Rob: | June, 15, 2012

I bought a cheap prism spectrometer from Edmond Scientific. I spent some time staring through it to try to compare different lighting futures including low pressure sodium..

It wasn’t precise enough for my liking but I could see some definite differences. It seems like a new kind of color meter is in order.

Why couldn’t you use a precisely printed color spectrum as a chart like your first picture above. Light it with the instrument you want to test and then look at a parade scope hooked to the camera you’re going to shoot with. (Maybe you’d calibrate it first with a 18% gray card and a known light quality lamp like tungsten.)

Anyway, wouldn’t the parade scope show you any holes in the spectrum? Although once you know the holes, I’m not sure what you do about them.

Just a thought.

Rob: | June, 15, 2012

p.s. Maybe a color vector scope would be better. What would the spectrum look line on a vector scope anyway? Circle? rs

Art Adams: | June, 16, 2012

Hi Rob- you could use a prism spectrometer to try to predict what colors will be missing in a light’s spectrum but that doesn’t really give you any useful quantitative information. A color meter is meant to give you enough information that you can judge what a light will do when photographed—and, if you want it to do something else, it gives you a starting point to work from. For example, if I want an HMI to read as 4300K and my color meter says that it’s really 6000K with some green in it, I can determine which gels I need to use to warm it up and subtract green to get me to exactly 4300K.
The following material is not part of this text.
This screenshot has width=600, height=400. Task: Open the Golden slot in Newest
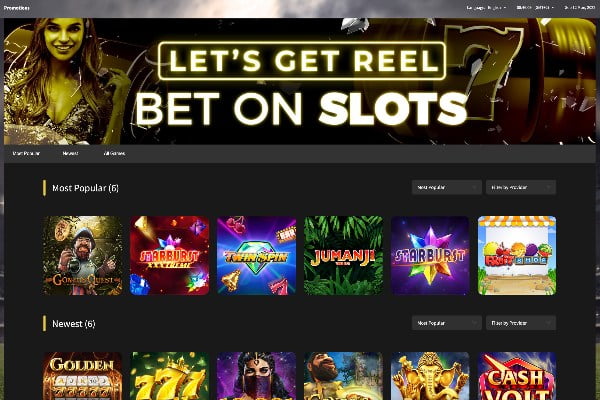(83, 376)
You can’t do that with a prism spectrometer… or really any spectrometer, as best I can tell. I’ve looked at a lot of spectral readings for various lights and while I can predict somewhat how they may look when photographed it’s largely guesswork until you actually look at it with a camera. Part of the equation is knowing how the camera samples the spectrum, and that information isn’t normally published. Color science factors in as well. None of that is something that you can figure out from a spectral curve alone.

There is a device that allows one to measure a camera’s spectral response in 10nm increments but it’s fairly expensive and probably not too common. If you profiled a camera using that device you might be able to compare the camera’s spectral response to a light’s spectral distribution and make some guesses, but I doubt you’ll be choosing color correction gels based on that information.
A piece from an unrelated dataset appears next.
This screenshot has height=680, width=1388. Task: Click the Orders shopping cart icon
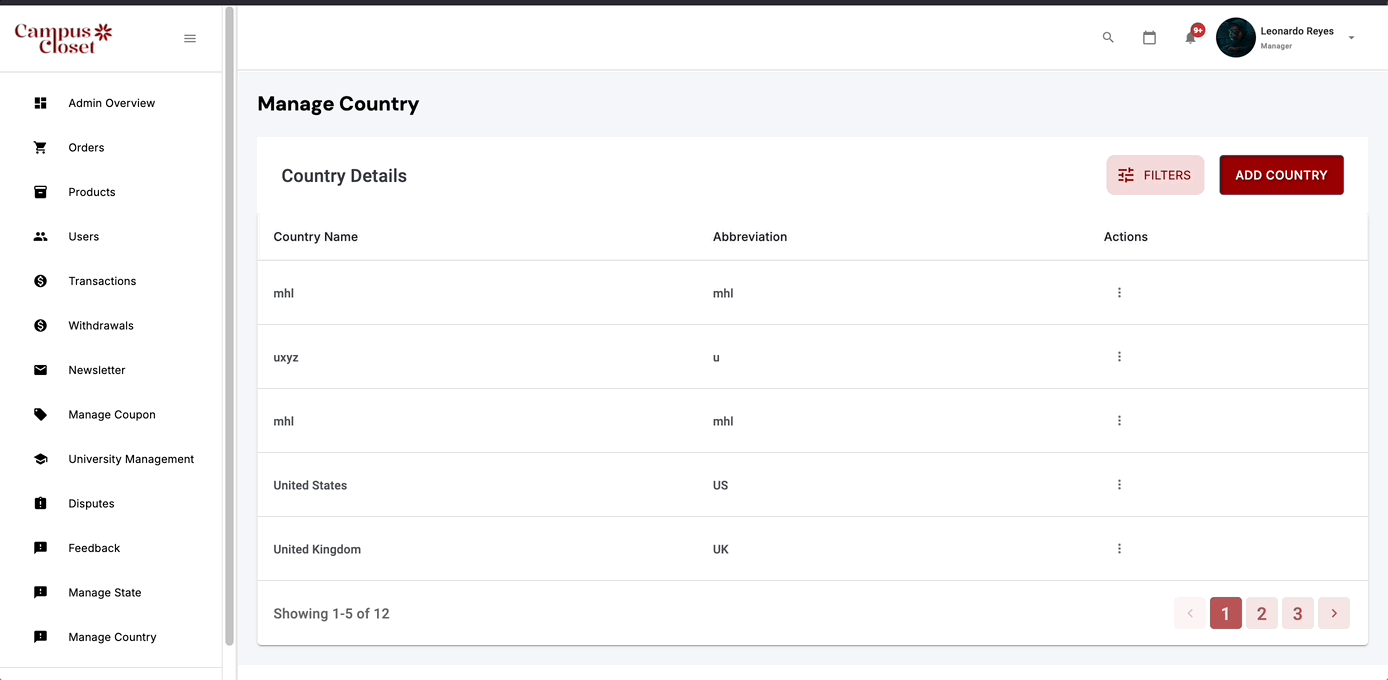coord(40,148)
As for how this looks on a vectorscope, that’s easy: look at a DSC Labs Chroma du Monde chart (disclaimer: I consult for them) on a vectorscope under tungsten light with a camera, look at how the pattern falls, and then light the chart to the exact same brightness (looking at the gray chips) with an LED light and see what the difference is. This gives you a LOT of information very quickly, but it will vary based on the camera model and manufacturer.

RGB parade won’t really show you holes in the spectrum. It will simply show you how each color channel responds to color in the chart. In either case, colors that don’t exist in the LED light’s spectrum will appear darker and those that have color spikes will appear brighter and more saturated. This gives you color information in relation to the camera you’re testing but doesn’t give you any solid spectral information—but that’s okay, because a spectral curve just gives us hints about what we’ll see in a real picture, and there’s nothing that beats seeing a real picture.